Your comment is fair. It's late here, so I don't have the mental energy right now to write the 1000+ words I would like to on this matter.

It's totally worth writing another followup blog post explaining in more detail, which I'll aim for next week.

But, in brief:

-- Flattening yield curve

-- Ridiculously low unemployment ("full employment" is the term that's floating around)

-- Record high housing prices

-- Public corporations sinking profits into stock buybacks instead of acquisitions or capital investment (I find this a highly dangerous trend for the economy)

-- Consumer debt levels now higher than they were in 2008

-- Subprime auto loans being "tranched" and sold to investors much like subprime housing was in 2005-7 (and this is even worse, since cars are depreciating assets): https://www.bloomberg.com/news/articles/2018-07-16/riskiest-...

And I saw this one yesterday: https://www.feld.com/archives/2018/07/early-stage-vcs-be-car... -- specific to the startup/tech field.

If anyone has any more questions, please feel free to ask me here, and as I said above, I'll aim to write a more detailed followup next week.

2 comments

Thanks ericabiz for the follow up. These are definitely the interesting points I was searching for in the article given the headline.

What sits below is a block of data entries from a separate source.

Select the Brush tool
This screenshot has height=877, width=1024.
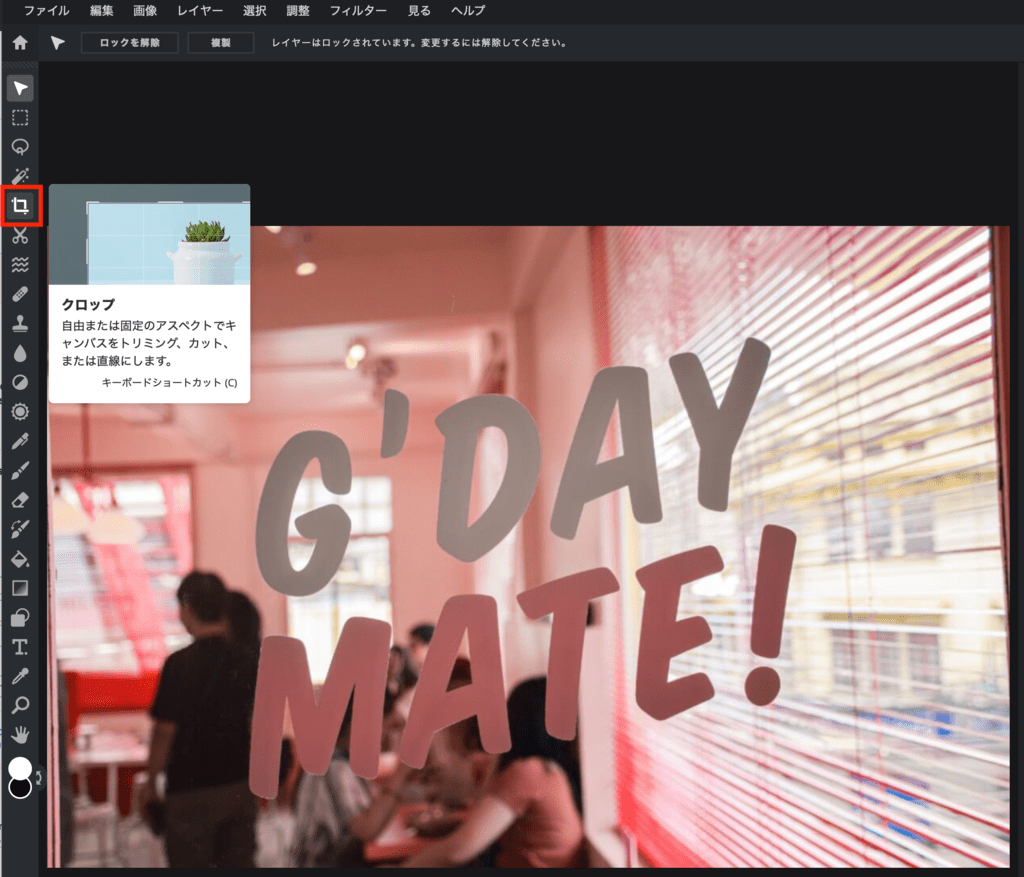pyautogui.click(x=18, y=471)
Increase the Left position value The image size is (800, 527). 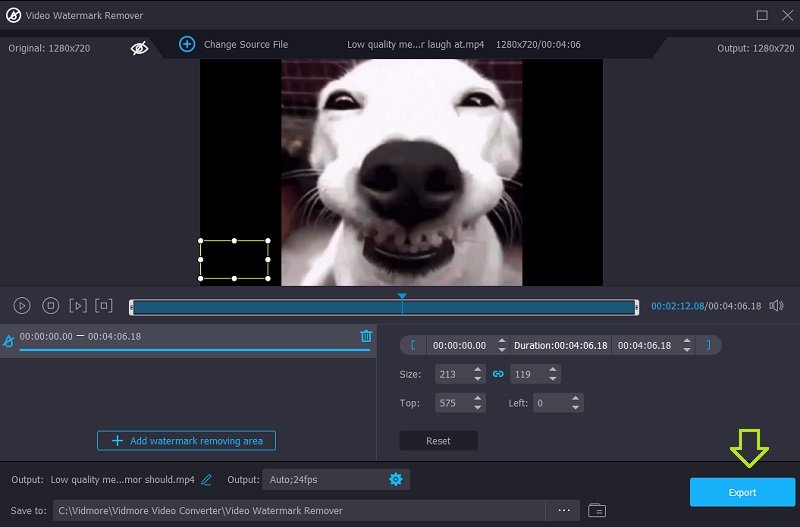575,399
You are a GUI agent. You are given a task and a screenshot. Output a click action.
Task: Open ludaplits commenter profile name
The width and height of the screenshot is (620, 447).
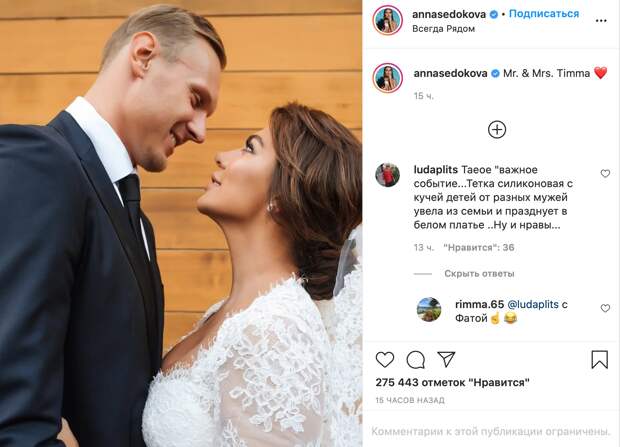pyautogui.click(x=435, y=170)
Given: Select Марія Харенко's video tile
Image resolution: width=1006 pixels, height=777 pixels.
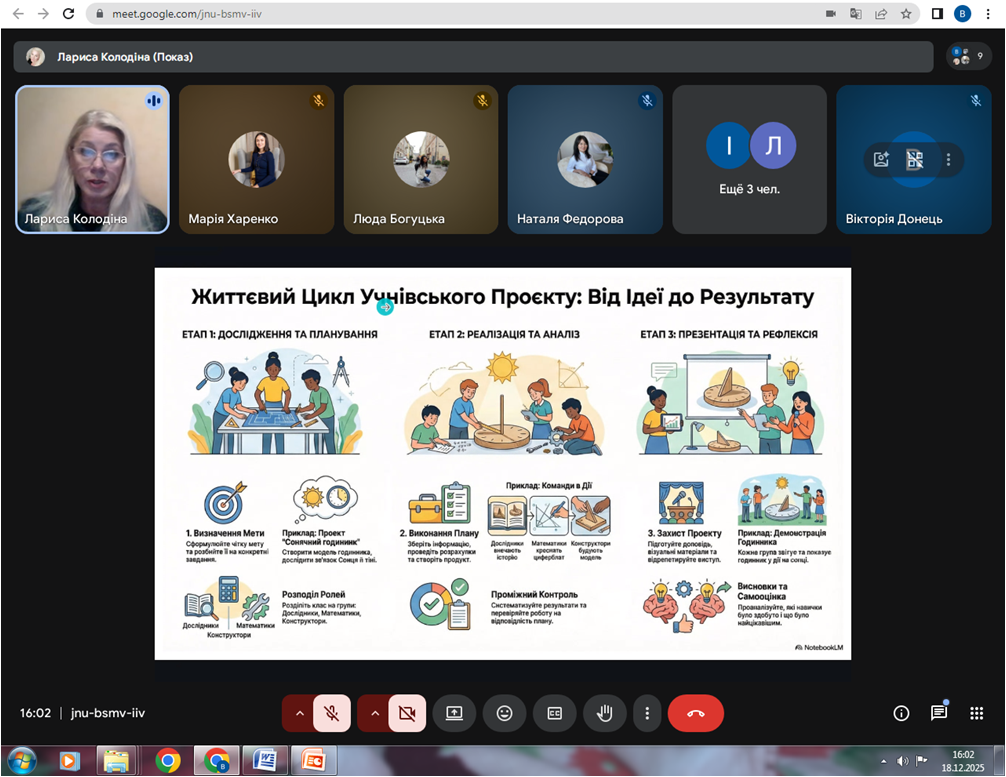Looking at the screenshot, I should (256, 159).
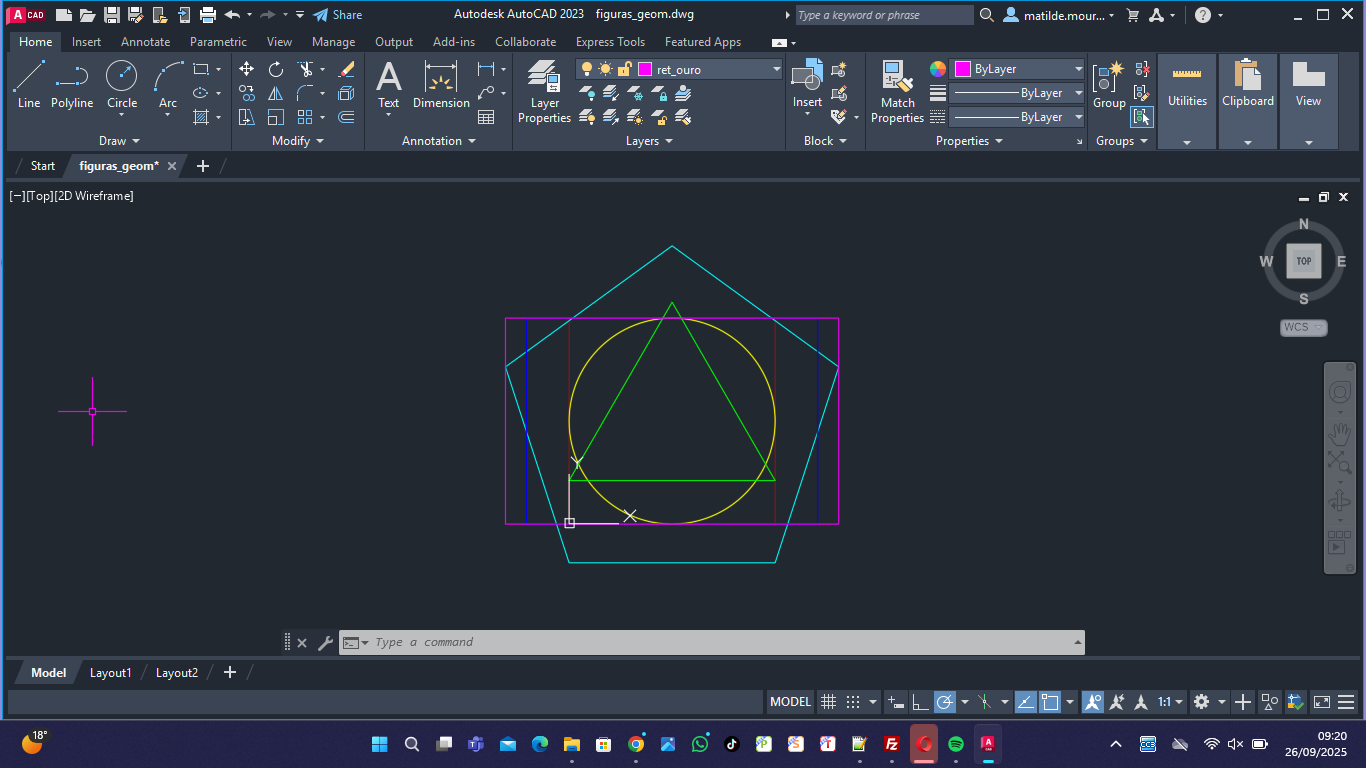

It certainly seems there are indicators that the market and economy could turn south. On my personal list, I also have the structural instability created by the current tariffs and escalating trade war, geopolitical weirdness, and the long term increase of inequality.

I look forward to reading your next article on this.

Ever increasing personal debt and decades long stagnant wages are themselves a warning sign. It doesn’t take long for debt payments to outgrow stagnant wages - and a new round of large scale bankruptcy.

There’s also the bit of wisdom I got from a professor: “The peak has come when the last hold out buys into the notion of permanent growth.”

Tariffs threaten to ignite a sequence of events leading to the dethronment of the US. If the worlds base currency changes from USD be ready for the US to quickly look like Greece or worse.

Lighting a fire under a hot market through continued low interest rates, increased government spending (even in the form of lowered taxes), and removing market stabilizing regulations (ala the consumer protection bureau or allowing large business mergers, and undoing net neutrality) leverage the market up to almost assure a breaking point.

The last I checked, the underlying issues that contributed to the 2008 recession were also still intact - ARM mortgages, seemingly inexplicable real estate price growths, lack of bank regulation, mortgage backed securities, etc. Wellsfargo even created millions of fraudulent accounts to prop up their valuation.

Just stagnant wages and increasing prices can pop a market. Here’s hoping this time the US takes on New Deal style projects to right itself. We need healthcare corrections, consumer protection, trust busting, and infrastructure. Fiber to the people.

Even the opioid crisis contributes to this. Heroin addicts don’t easily keep work and their spending gets pretty ... singular. It’s having a destabilizing affect on whole populations.

The last paragraph of your article is the most important. Positioning yourself well financially (i.e. limited debt, access to liquid capital) will allow you to really build wealth during the next downturn. 2008 - 2010 were windfall years for me. A little luck and bold, aggressive moves played a big part but if I was not financially positioned to take advantage of the underpriced assets, I would have been stuck on the sidelines.

You are correct that right now is the time to start getting your financial house in order. But, if you're considering investing (rather than paying down debt), I don't believe you should sit in cash. It would be better to invest in a solidly performing asset today than a cheaper asset 3-5 years from now. If the investment is solid, this will just add to your balance sheet during the downturn.